Einer von sehr wenigen wirklich schnellen Umschaltmomenten fand dann noch vor dem Seitenwechsel statt, final beendete Hackethal den sehenswerten Flügellauf mit einer Flanke, die aber keinen Abnehmer fand, so dass es mit dem 0:1-Rückstand für die Heimelf in die Kabinen ging.

Ähnlich arm an Höhepunkten vor den Toren blieb auch der zweite Durchgang. Hackethal brachte einen scharfen Freistoß herein, der zur Ecke abgewehrt wurde (52.), das war die zwischenzeitlich gefährlichste Toraktion. Einige Ansätze der Halberstädter pfiff der Spielleiter in der Folge weg, nicht immer die richtige Entscheidung. Steve Zizka sah „Gelb“ und leistete sich noch ein Foul, hier gab es keine Sanktion. Dann war es der unaufhaltsam ackernde Hackethal, der von rechts einen genialen Pass durch die Schnittstelle in den Strafraum spielte, viele wähnten den schon zu steil, doch Klaschka sprintete dem Spielgerät nach und schoss aus spitzem Winkel direkt flach ins hintere Eck, vorbei an Mellack zum viel umjubelten 1:1 (77.), das sich die Halberstädter inzwischen tatkräftig verdient hatten, die nach vorne die Schlagzahl erhöht hatten, auch wenn nicht viele Hochkaräter dabei heraus kamen, doch hinten ließen sie kaum noch etwas zu. Stattdessen wertete Schiedsrichter Schröter jetzt einige Zweikämpfe sehr unausgewogen als nicht regelkonform und verschaffte so den Gästen noch einige Standards, kombiniert mit noch dreimal „Gelb“ pro Halberstadt in der Schlussphase. Besonders fragwürdig die Verwarnung für Keeper Cichos, der als Kapitän einfach mal nachfragte, doch an Stelle einer fairen Kommunikation erntete er eine Machtdemonstration des wenig souveränen Pfeifenmannes, der dem hier wehrlosen Schlussmann des VfB Germania kurzerhand die Gelbe Karte entgegen streckte...

 

Am Ende des Spiels steht also für jedes Team ein Punkt, mit dem beide sicher irgendwie leben können.
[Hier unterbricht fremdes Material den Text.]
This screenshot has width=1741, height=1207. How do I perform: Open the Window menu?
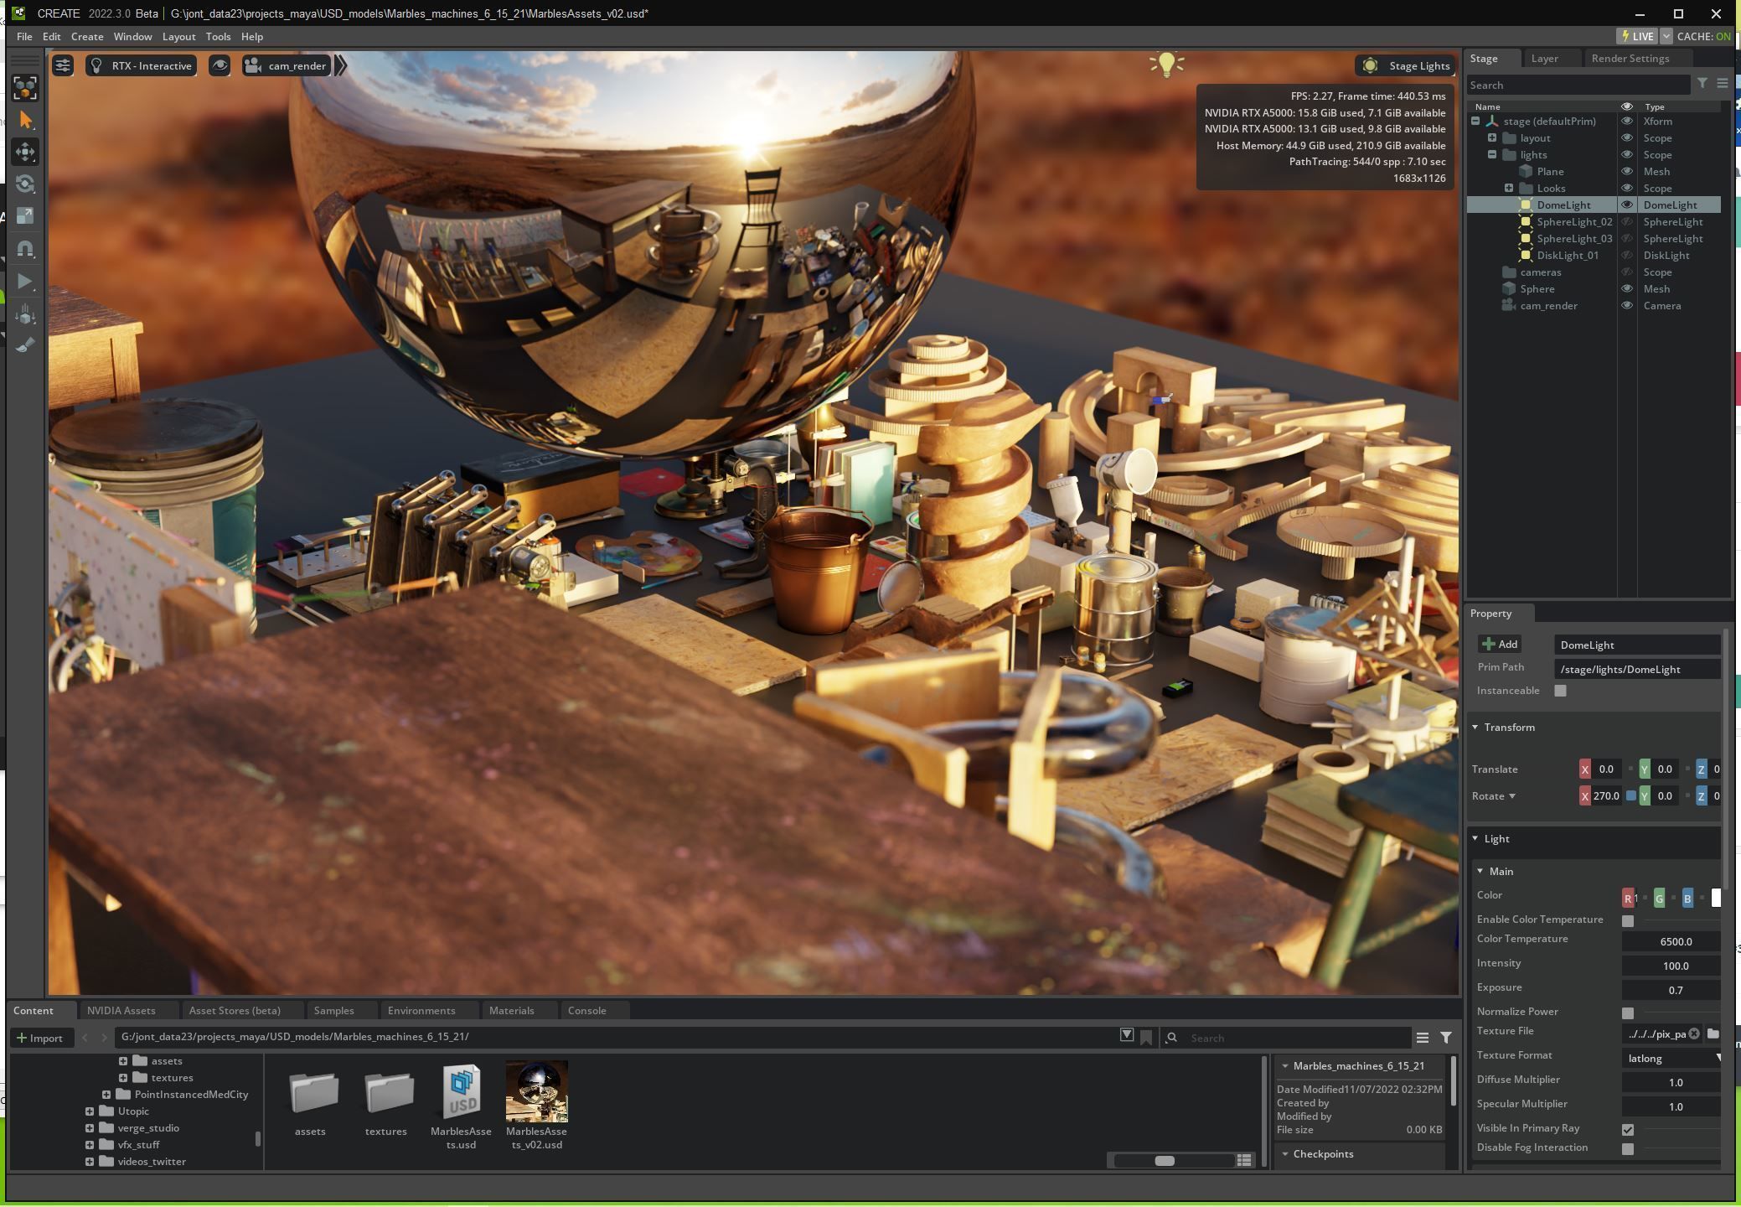[x=132, y=37]
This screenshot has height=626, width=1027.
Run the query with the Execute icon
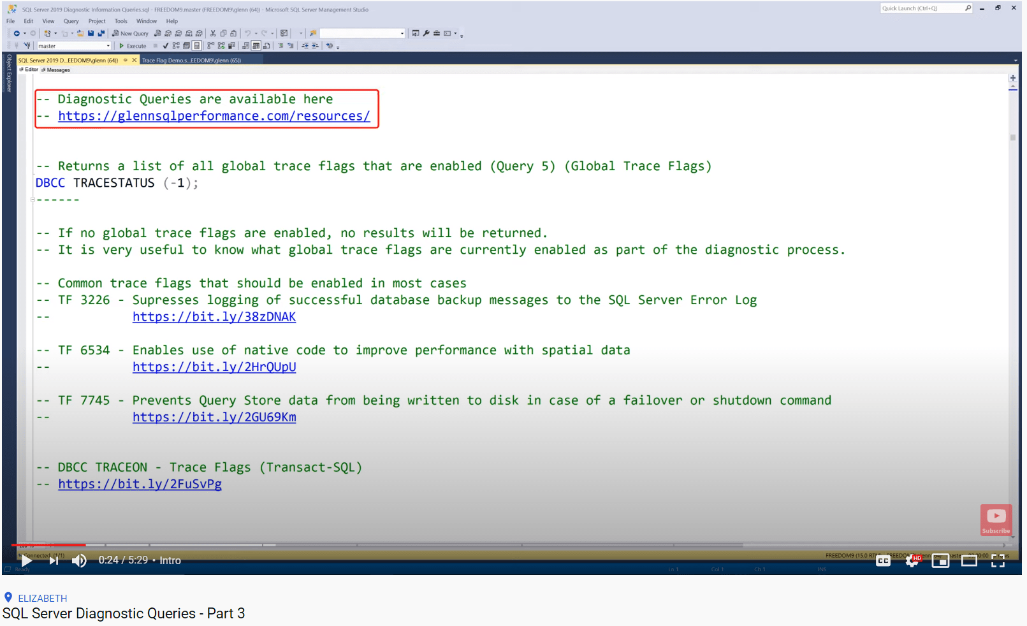pos(133,45)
Nach Rückstand noch ungeschlagen aus der Partie zu gehen, spricht einmal mehr für eine ordentliche Reaktion der Halberstädter Mannschaft, die insgesamt reifere, weil deutlich erfahrenere Spielweise der Gäste, die zur nicht unverdienten Führung geführt hatte, rechtfertigt aber sicher ebenso einen Teilerfolg.